1. Collaboration between Chinese and Saudi academic institutions on artificial intelligence research could put at risk the Gulf kingdom’s ability to access US-made chips, the Financial Times reports. The Chinese University of Hong Kong, Shenzhen (CUHK-SZ) and King Abdullah University of Science and Technology (Kaust) recently launched AceGPT—a large language model trained on Arabic, Chinese, and English—as Saudi Arabia seeks to lead regional development in AI. But people at Kaust who spoke to the FT are worried that there is a tradeoff between cooperating with China and securing continued access to critical US technology.
2. The European Union is planning to launch an investigation into Beijing’s subsidies for Chinese domestic steelmakers as part of a joint effort by Brussels and Washington to address unfair competition from China. For its part, China warned that the probe would disrupt global supply chains. The expected EU probe comes after the bloc began investigating Chinese subsidies for its homegrown EV makers
3. China is for the first time prohibiting domestic brokerages and their overseas units from taking on new mainland clients for offshore trading, and requiring new cross-border investments by existing mainland clients to be “strictly monitored,” Reuters reports. The move will further restrict capital outflows at a time of mounting downward currency pressure on the renminbi. According to an official notice seen by Reuters, activities deemed illegal now include cross-border securities broking, securities lending, fund sales, and investment consulting.
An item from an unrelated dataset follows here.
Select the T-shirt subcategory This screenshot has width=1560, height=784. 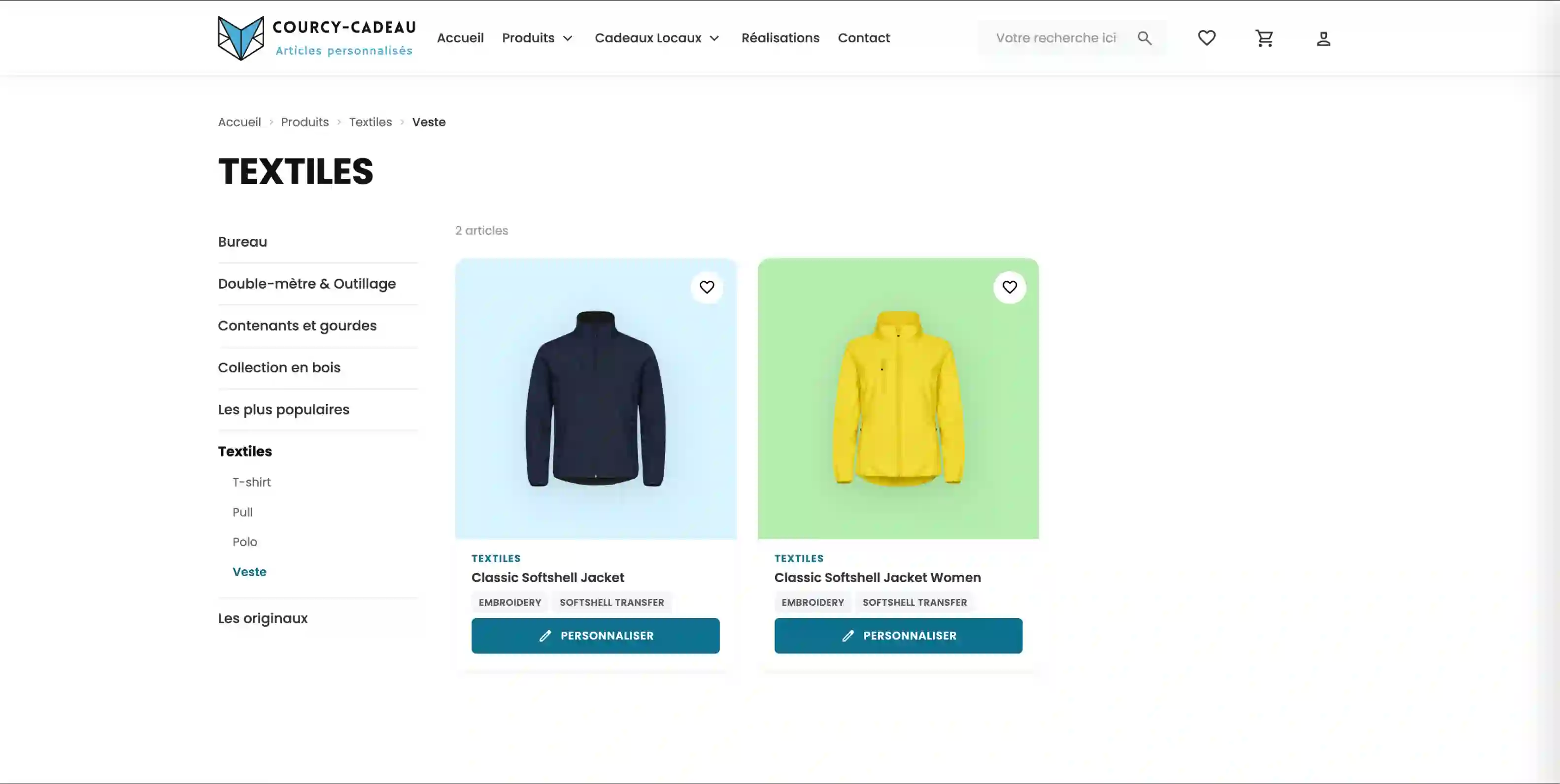(x=251, y=483)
4. Major British banks are studying and preparing for the impacts of heightened Western sanctions on China, including by studying sanctions placed on Russia, Reuters reports. The effort is led by lobby group UK Finance, which represents around 300 firms and has convened a series of meetings to study the transparency of asset ownership and control and how easily Chinese products can be traced.
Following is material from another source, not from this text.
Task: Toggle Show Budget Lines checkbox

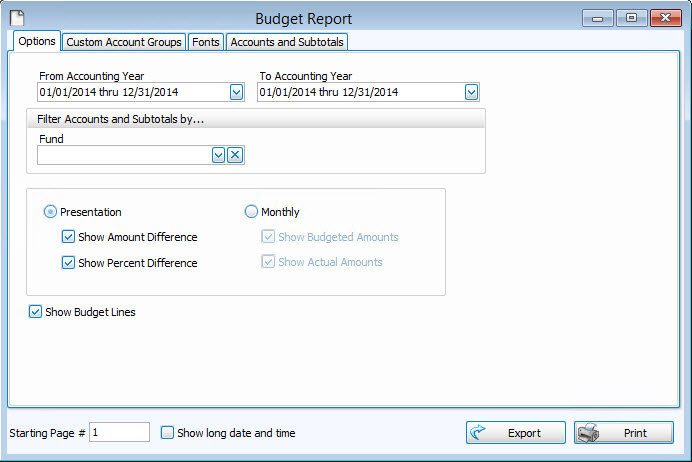Action: [x=36, y=312]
5. Chinese EV suppliers are eyeing Morocco as a location for factories to produce battery-related products, viewing the North African nation and US free trade partner as a workaround to Inflation Reduction Act rules that exclude products and inputs from “foreign entities of concern” from government subsidies, the Wall Street Journal reports. South Korea is also seen as a backdoor entry into the US market, as we note this week in our factors and markets briefing.